テーマ型投資や地域集中投資は、その分かりやすさや射幸心に訴える魅力で購入する投資家層があることは確かです。そうした投資を個別に個人投資家が行おうとしても難しいため、投資信託は手軽に投資ができる便利な道具でもあり、こうしたファンドが生まれてくることも投信の面白さのひとつであると思います。一方で、投資する地域やテーマそのものの成長を考えると短期での投資が適しているというわけではなく、何年もかけて大きな成長が期待できる分野でもあります。ところが、テーマ型の投資は、ファンドそのものの問題ではなく、市場が過熱気味のときに資金が大きく流入する傾向があり、結果として投資家は高値で買ってしまうというケースが過去には多々見られました。その結果、市場に逆風が吹いたときに資金が大量に流出し、市場のリカバリーを獲得できずに小規模ファンドに転落したり、繰り上げ償還されてしまったりして、長期投資を実行するツールになれずに終わるファンドも多数ありました。投資家は、あらかじめファンドの運命を見定めることができない状況で、こうした投資とどう向き合うかも考えたうえで投資に取り組む必要があります。また、ファンドを組成、販売する方々には投資テーマによる運用商品では、流行を作ることではなく、中長期で魅力的な投資対象を提供する姿勢を意識することをお願いしたいと思います。

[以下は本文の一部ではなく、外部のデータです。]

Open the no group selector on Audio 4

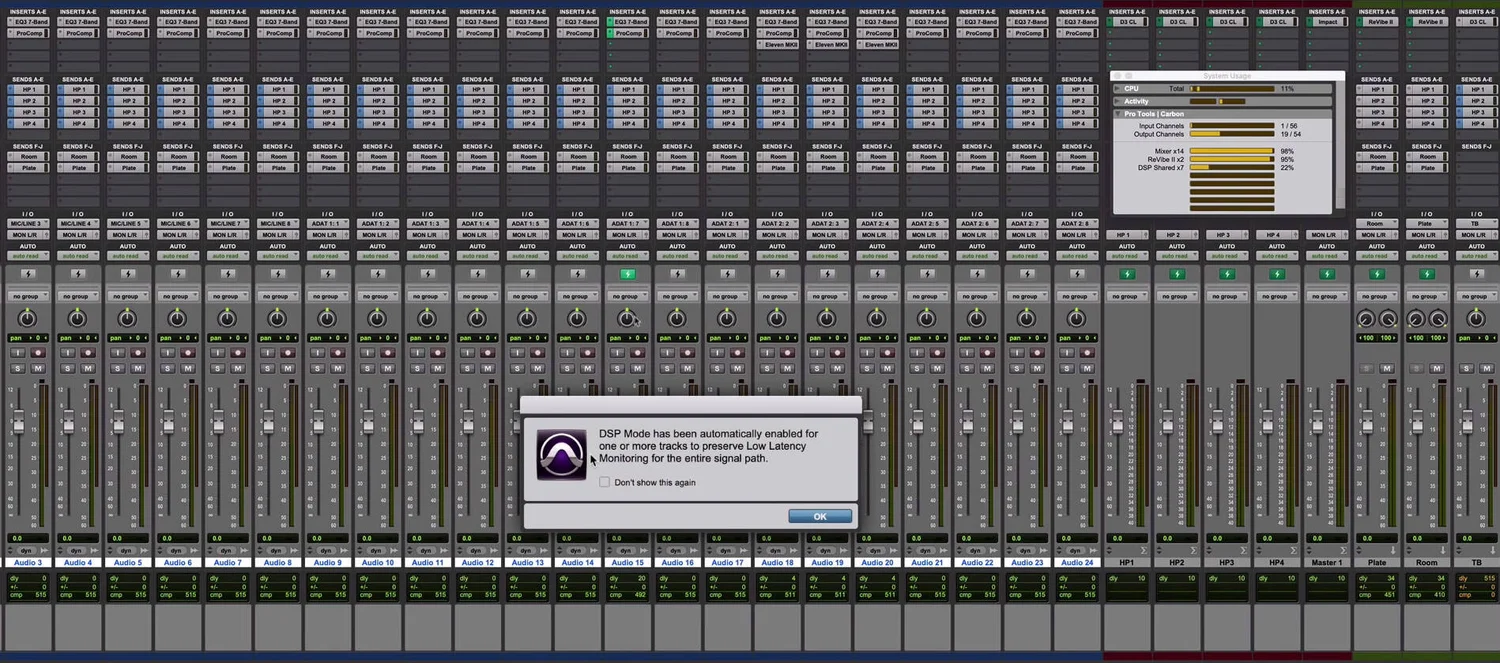tap(78, 296)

<資産活用型>は年4回以上決算のあるものです。こちらはアクティブ運用の投信が圧倒的に多く、投資対象もほとんどが株式で、相変わらず分配金の水準が投信を選ぶ基準となっているようです。とはいえひと昔前のように難解な仕組みで分配金額を上乗せするような商品は影を潜め、現在では好配当株などを中心に比較的スタンダードな投資対象と幅広い投資ユニバースからの銘柄選定の投資信託が多くなっています。
<資産活用型>は39本から45本に久々に大きく増加して、減少傾向がストップしました。<資産形成型>も311本から317本に増加しました(※いずれも月末純資産額50億円以上のファンドが対象)。

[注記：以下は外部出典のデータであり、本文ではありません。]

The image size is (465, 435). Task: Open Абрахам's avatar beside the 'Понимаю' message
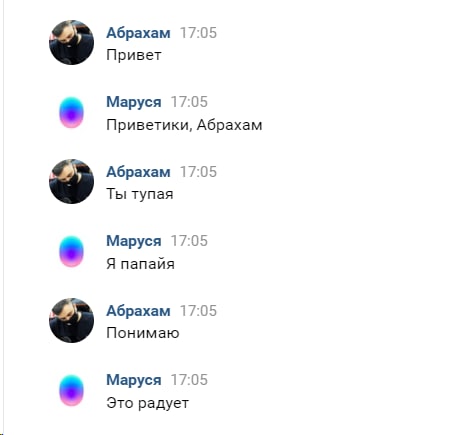point(71,320)
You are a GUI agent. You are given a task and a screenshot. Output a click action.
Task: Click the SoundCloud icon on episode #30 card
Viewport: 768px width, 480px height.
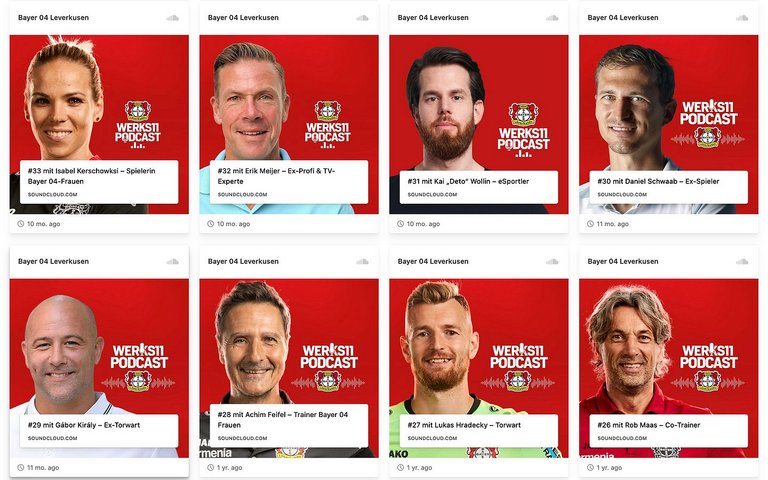pos(742,18)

― 純資産500億円以上の人気ファンドランキング:<資産形成型>は389本から407本に増加、5000億円以上のファンドは3本増加して28本になりました。純資産額トップの「eMAXIS Slim米国株式(S&P500)」は月末時点で6.5兆円を超えました。1ヵ月の資金純流入額でも12月は、2位の「eMAXIS Slim 全世界株式(オール・カントリー)」より若干多くトップとなっています。決算回数の多い<資産活用型>投資信託ではいわゆる「売れ筋」のファンドがごく少数に絞り込まれているようで、5000億円以上のファンドは6本です。ただしかつてのように商品がトレンド次第で使い捨てになるのではなく、「定番」として市場動向を睨みながら分配率が多い商品のローテーションが意識されているようにも感じます。依然としてリタイアメント世代には定期的な分配を望むニーズがあります。コストや税金のロス、源資産の価格変動を理解した上で活用するならば、それは商品のひとつの利便性の形ではあると思います。

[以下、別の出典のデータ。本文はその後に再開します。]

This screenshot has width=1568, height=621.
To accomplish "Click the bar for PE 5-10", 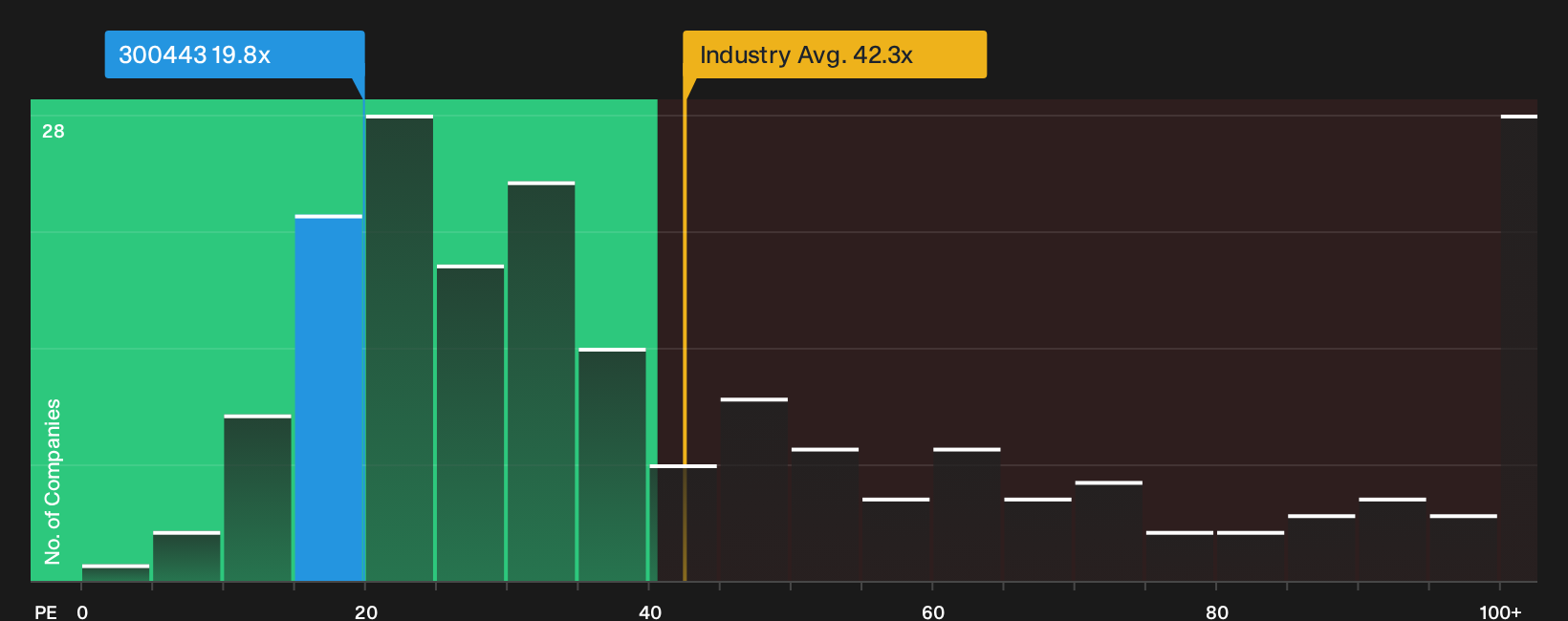I will pyautogui.click(x=186, y=556).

― 「新規設定投信 設定額ランキング」:新ファンドの設定額ランキングでは今どんな投資対象に対するニーズが投資家または販売会社にあるのかがわかります。投信販売は新ファンド中心から定番ファンド推奨へと変化していますが、新ファンドはやはりトレンドを映す鏡です。
12月の新ファンドは27本、当初設定額の合計は11月の256億円から大幅に増加して910億円でした。トップの「SBI・S・米国高配当株式ファンド(年4回決算型)《S・米国高配当株式100》」(SBIアセット)は、1本で596億円を集めました。2位の「アメリカ国家戦略関連株ファンド」(SBI岡三アセット)が84億円、3位のシリーズものの単位型投信「One円建て債券ファンドIII 2024-12《円結びIII 2024-12》」(アセットマネジメントOne)が75億円でした。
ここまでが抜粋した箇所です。